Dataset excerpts

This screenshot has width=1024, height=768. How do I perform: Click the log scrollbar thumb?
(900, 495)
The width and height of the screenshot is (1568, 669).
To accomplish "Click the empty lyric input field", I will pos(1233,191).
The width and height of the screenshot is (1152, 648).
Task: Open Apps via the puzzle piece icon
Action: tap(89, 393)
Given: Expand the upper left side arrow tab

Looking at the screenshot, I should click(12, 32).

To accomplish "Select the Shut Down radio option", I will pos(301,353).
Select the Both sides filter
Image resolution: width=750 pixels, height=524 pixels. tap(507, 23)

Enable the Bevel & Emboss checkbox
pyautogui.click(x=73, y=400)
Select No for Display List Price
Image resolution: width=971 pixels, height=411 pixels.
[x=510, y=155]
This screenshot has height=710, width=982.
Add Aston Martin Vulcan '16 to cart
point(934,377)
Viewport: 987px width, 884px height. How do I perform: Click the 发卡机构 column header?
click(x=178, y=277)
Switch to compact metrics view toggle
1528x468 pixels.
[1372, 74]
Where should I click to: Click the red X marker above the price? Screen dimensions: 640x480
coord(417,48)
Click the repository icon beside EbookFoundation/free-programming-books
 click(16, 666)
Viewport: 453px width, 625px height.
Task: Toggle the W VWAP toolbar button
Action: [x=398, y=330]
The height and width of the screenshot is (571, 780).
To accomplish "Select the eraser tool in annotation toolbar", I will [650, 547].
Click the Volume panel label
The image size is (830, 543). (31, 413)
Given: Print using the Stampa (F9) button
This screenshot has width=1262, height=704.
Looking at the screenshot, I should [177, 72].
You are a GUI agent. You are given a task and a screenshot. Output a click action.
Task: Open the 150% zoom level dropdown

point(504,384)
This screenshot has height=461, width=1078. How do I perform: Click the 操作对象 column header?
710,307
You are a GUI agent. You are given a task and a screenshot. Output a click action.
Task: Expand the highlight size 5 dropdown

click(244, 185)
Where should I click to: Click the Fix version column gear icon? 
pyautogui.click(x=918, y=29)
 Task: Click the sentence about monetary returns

_Assignment_: For the records above, restate every line word for word.

_Response to this task_:
This screenshot has width=1024, height=768. How do I perform: Click the log scrollbar thumb?
(900, 495)
The width and height of the screenshot is (1568, 669).
To accomplish "Click the empty lyric input field", I will pos(1233,191).
The width and height of the screenshot is (1152, 648).
Task: Open Apps via the puzzle piece icon
Action: tap(89, 393)
Given: Expand the upper left side arrow tab

Looking at the screenshot, I should click(12, 32).

To accomplish "Select the Shut Down radio option", I will pos(301,353).
Select the Both sides filter
Image resolution: width=750 pixels, height=524 pixels. tap(507, 23)

Enable the Bevel & Emboss checkbox
pyautogui.click(x=73, y=400)
Select No for Display List Price
Image resolution: width=971 pixels, height=411 pixels.
[x=510, y=155]
This screenshot has height=710, width=982.
Add Aston Martin Vulcan '16 to cart
point(934,377)
Viewport: 987px width, 884px height. How do I perform: Click the 发卡机构 column header?
click(x=178, y=277)
Switch to compact metrics view toggle
1528x468 pixels.
[1372, 74]
Where should I click to: Click the red X marker above the price? Screen dimensions: 640x480
coord(417,48)
Click the repository icon beside EbookFoundation/free-programming-books
 click(16, 666)
Viewport: 453px width, 625px height.
Task: Toggle the W VWAP toolbar button
Action: [x=398, y=330]
The height and width of the screenshot is (571, 780).
To accomplish "Select the eraser tool in annotation toolbar", I will [650, 547].
Click the Volume panel label
The image size is (830, 543). (31, 413)
Given: Print using the Stampa (F9) button
This screenshot has width=1262, height=704.
Looking at the screenshot, I should [177, 72].
You are a GUI agent. You are given a task and a screenshot. Output a click action.
Task: Open the 150% zoom level dropdown

point(504,384)
This screenshot has height=461, width=1078. How do I perform: Click the 操作对象 column header?
710,307
You are a GUI agent. You are given a task and a screenshot. Output a click action.
Task: Expand the highlight size 5 dropdown

click(244, 185)
Where should I click to: Click the Fix version column gear icon? 
pyautogui.click(x=918, y=29)
 Task: Click the sentence about monetary returns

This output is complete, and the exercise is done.